** START **

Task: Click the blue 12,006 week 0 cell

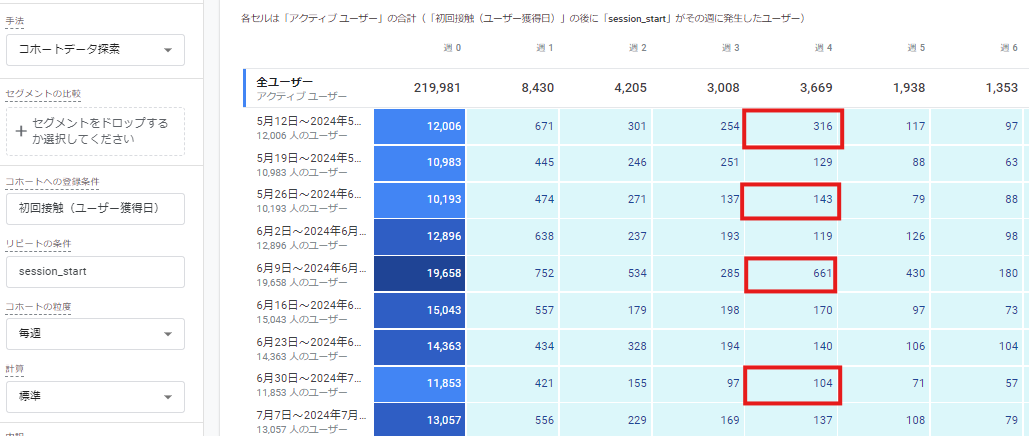Action: [419, 126]
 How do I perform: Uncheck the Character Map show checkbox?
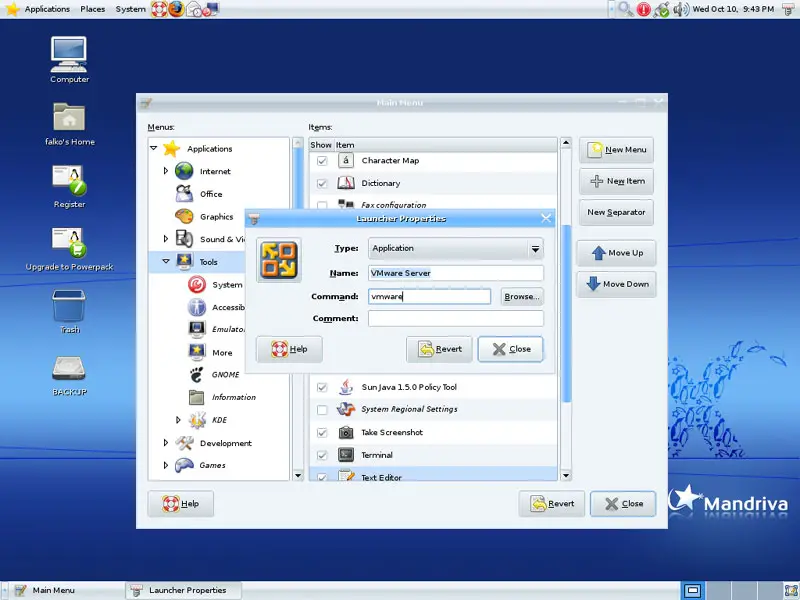(x=322, y=160)
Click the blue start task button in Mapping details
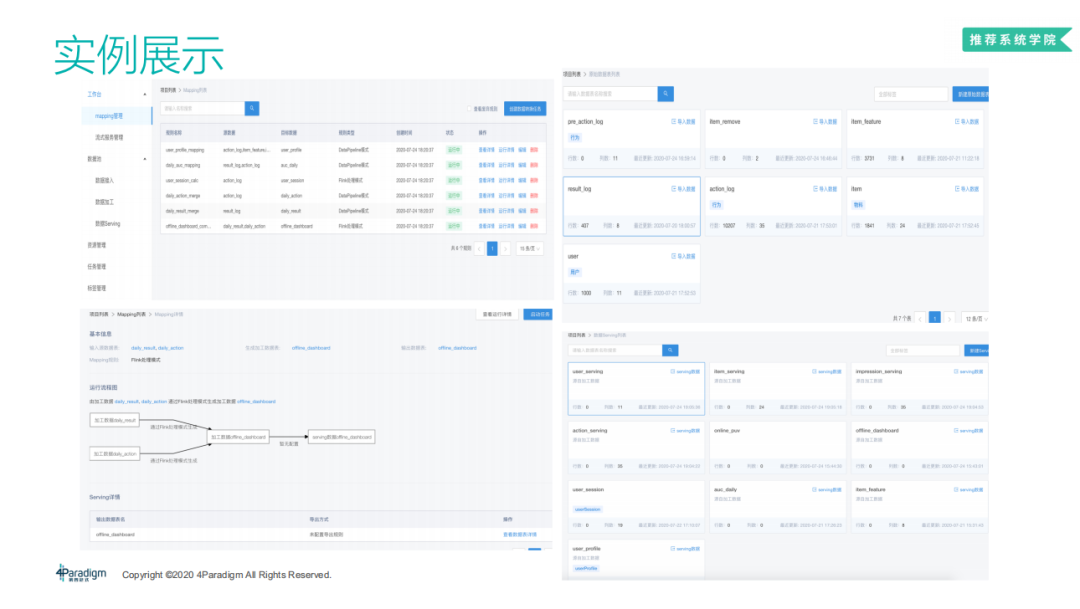Viewport: 1080px width, 609px height. click(538, 314)
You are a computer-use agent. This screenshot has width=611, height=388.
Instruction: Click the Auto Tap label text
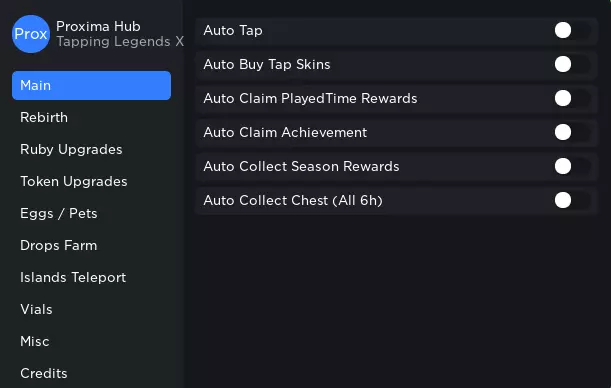(x=233, y=31)
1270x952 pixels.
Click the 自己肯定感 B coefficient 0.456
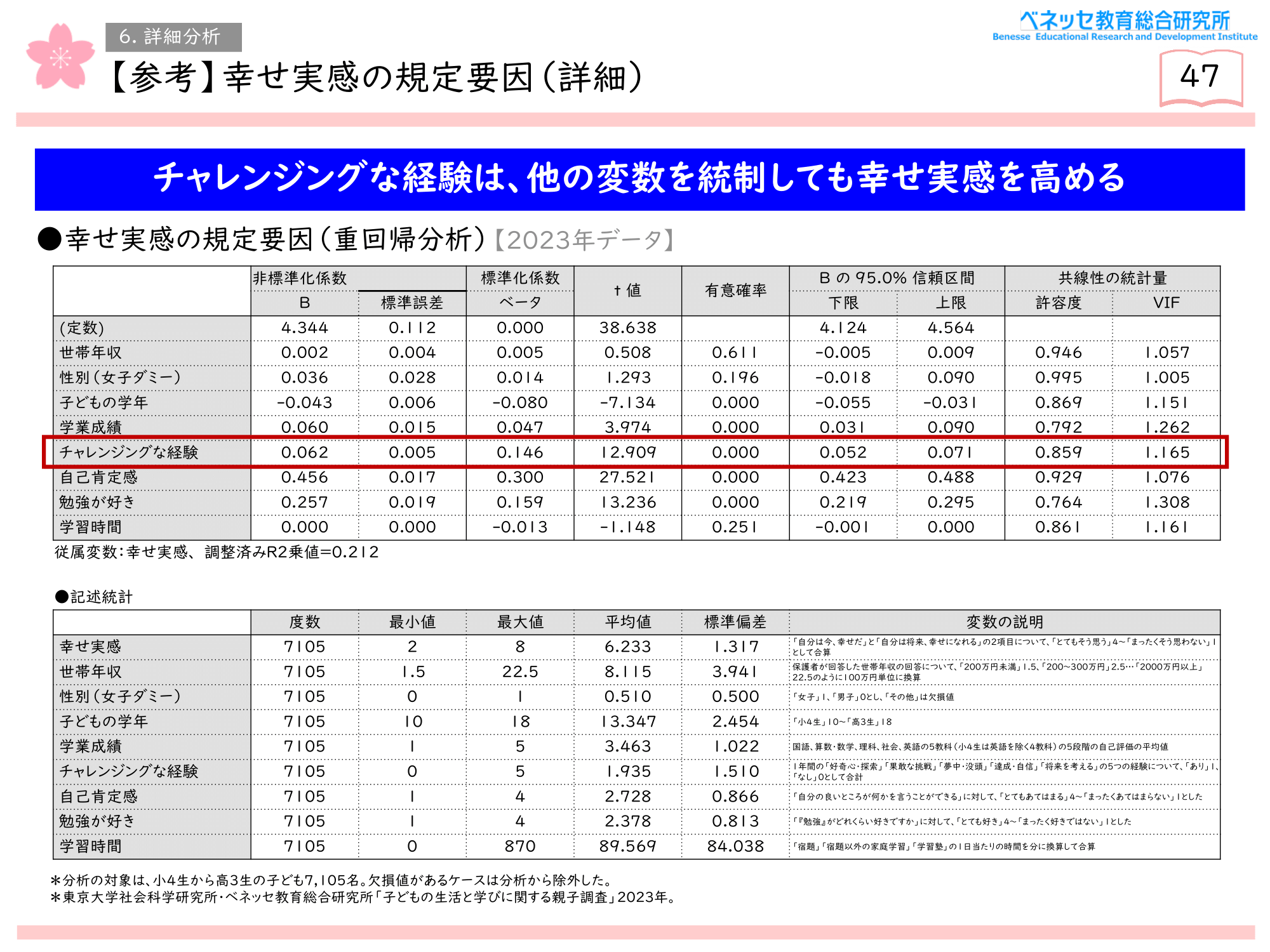pyautogui.click(x=304, y=477)
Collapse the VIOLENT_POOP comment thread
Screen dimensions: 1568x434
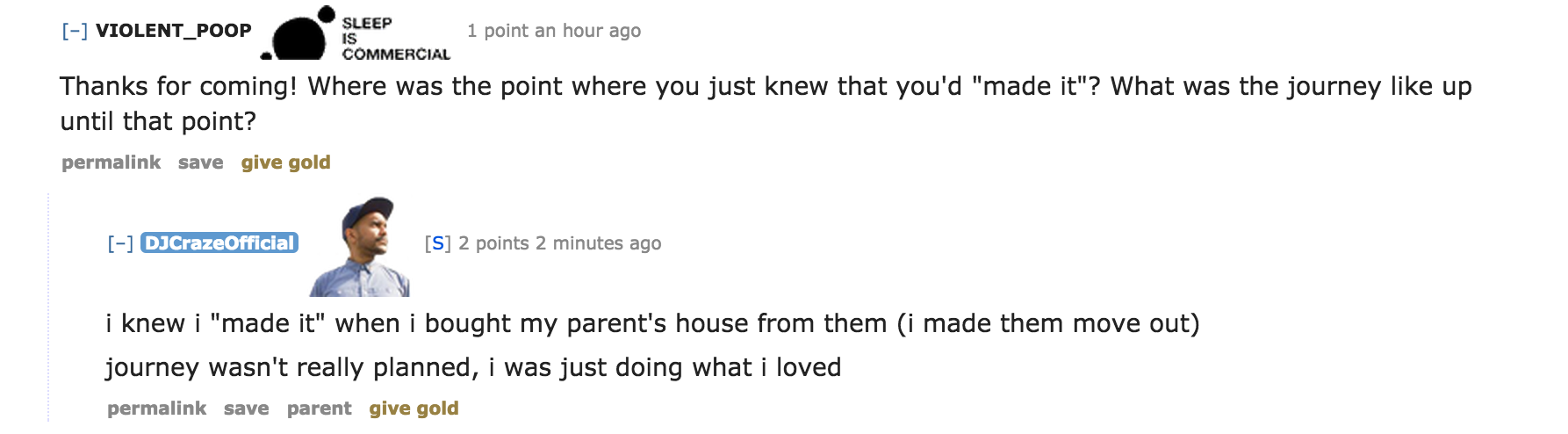click(75, 31)
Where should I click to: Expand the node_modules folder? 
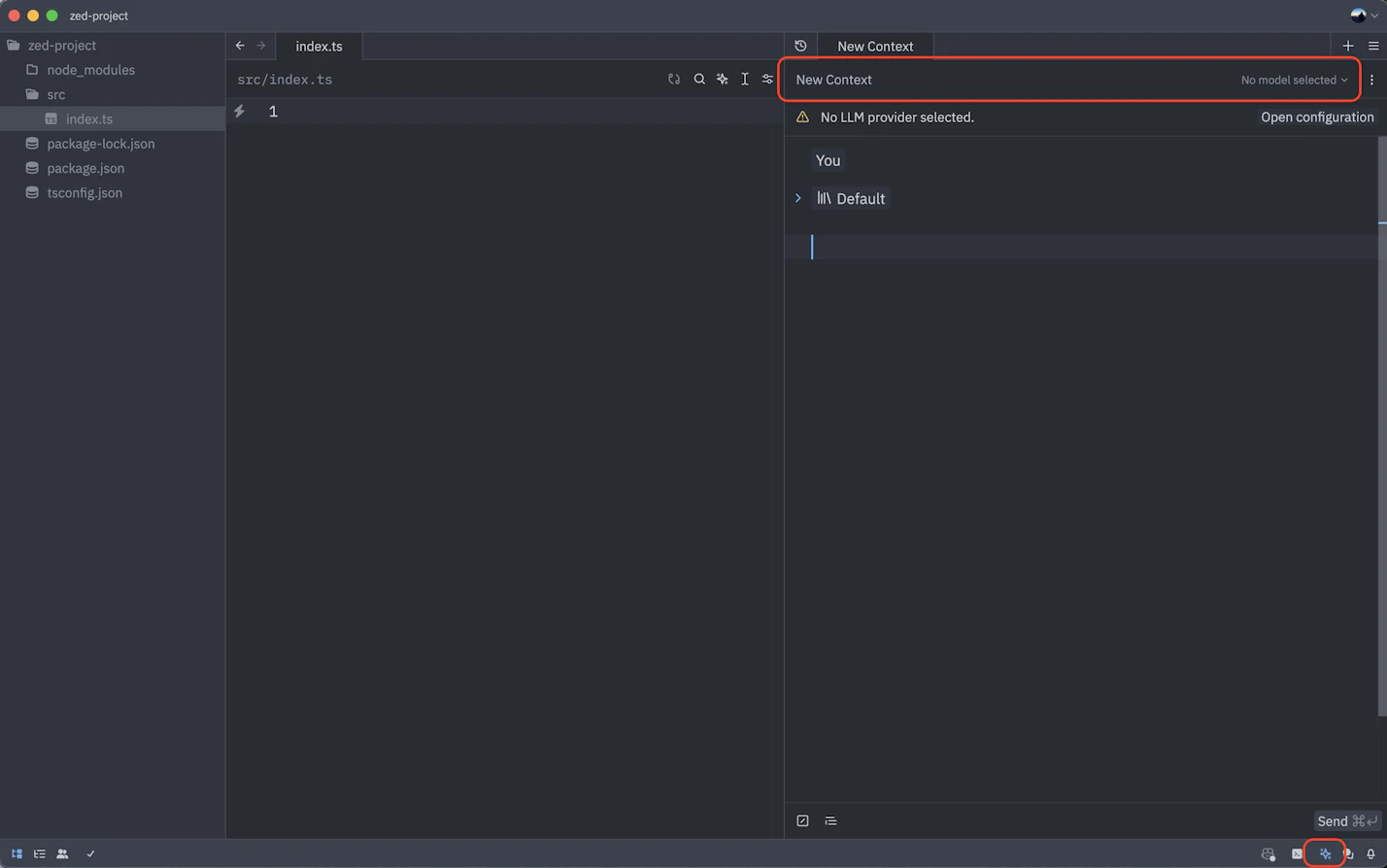click(90, 70)
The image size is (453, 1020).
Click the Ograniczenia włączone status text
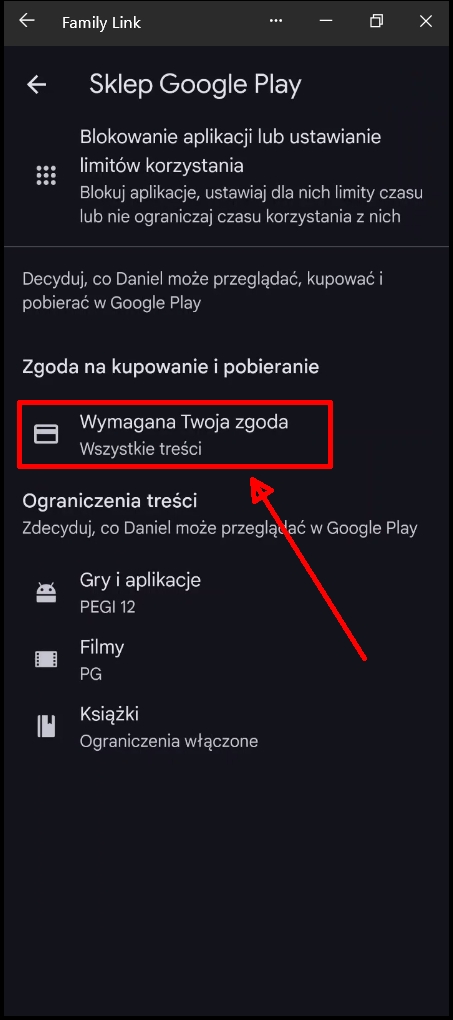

** END **

_Task_: Put the material from its first line through the line containing "Viewport: 1080px width, 609px" into a JSON list of strings, one string per line, skipping blank lines and leaving out the pictures.

_Answer for this exercise_:
[
  "Task: Click the blue 12,006 week 0 cell",
  "Action: [419, 126]",
  " How do I perform: Uncheck the Character Map show checkbox?",
  "(x=322, y=160)",
  "Click the blue start task button in Mapping details",
  "Viewport: 1080px width, 609px height. click(538, 314)"
]